[TASK STATEMENT] For the data below, give again exactly the lines from the one containing "Task: Focus the number-1 input field" through the one containing "This screenshot has height=368, width=715.", both ends included, and no others.

[DATA SHOWN]
___
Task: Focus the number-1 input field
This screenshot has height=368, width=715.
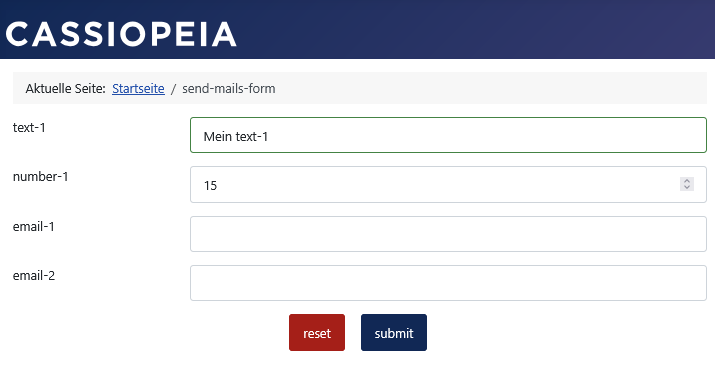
___
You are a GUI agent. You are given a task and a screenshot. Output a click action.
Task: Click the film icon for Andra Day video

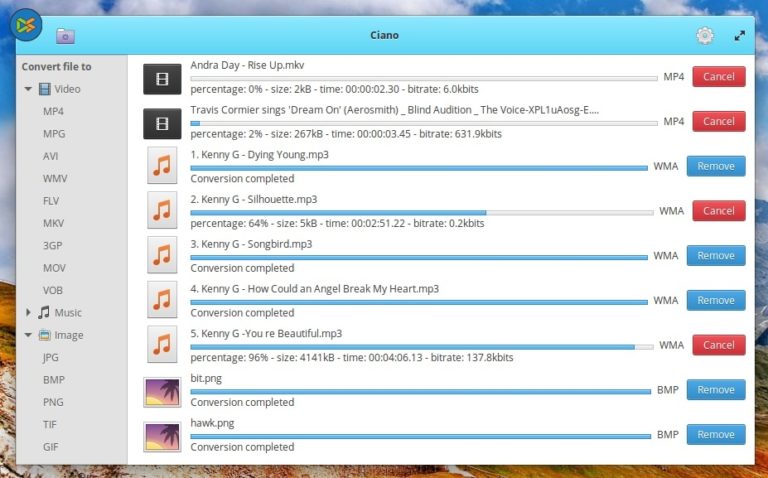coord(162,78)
___
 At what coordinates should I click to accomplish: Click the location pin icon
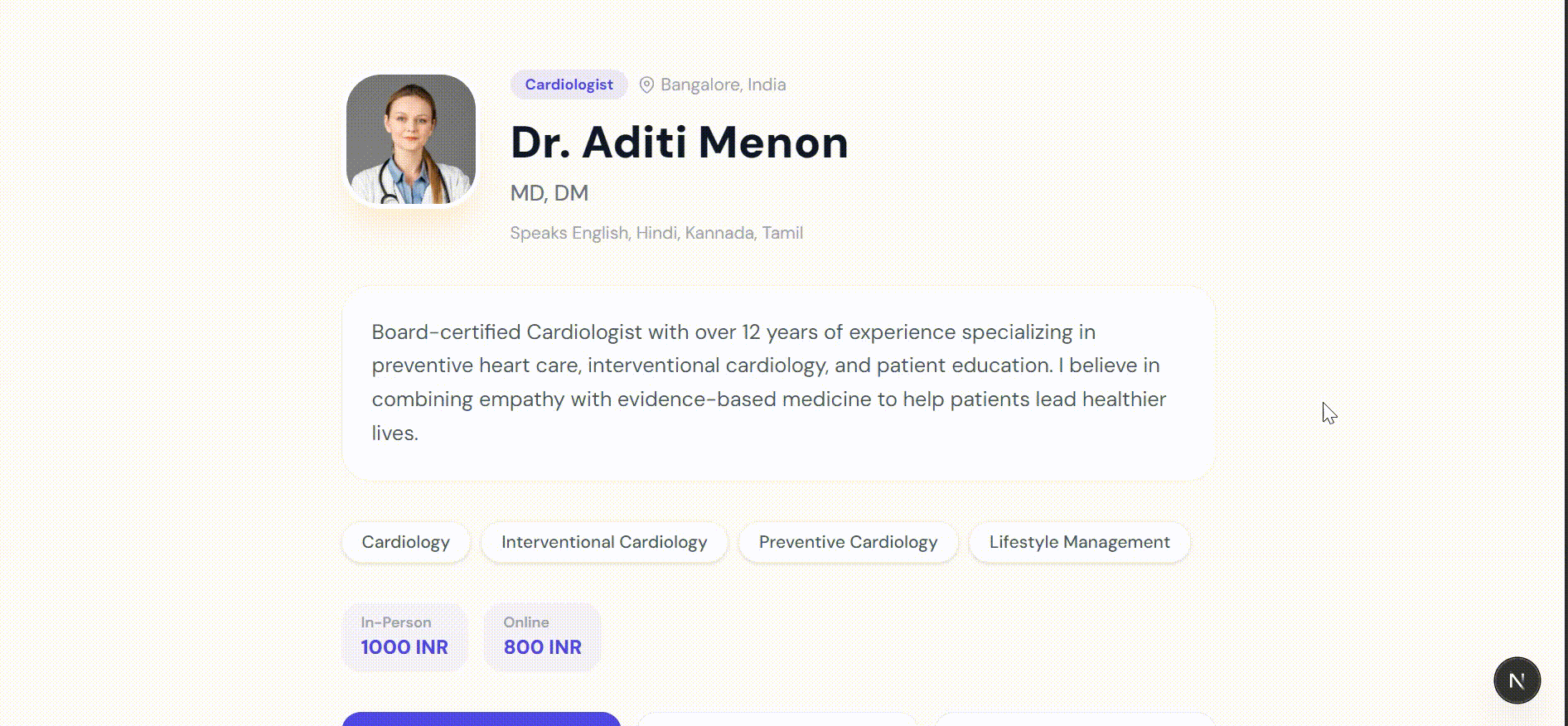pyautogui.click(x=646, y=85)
___
[ANSWER SPACE]
Task: Focus the number-1 input field
This screenshot has height=368, width=715.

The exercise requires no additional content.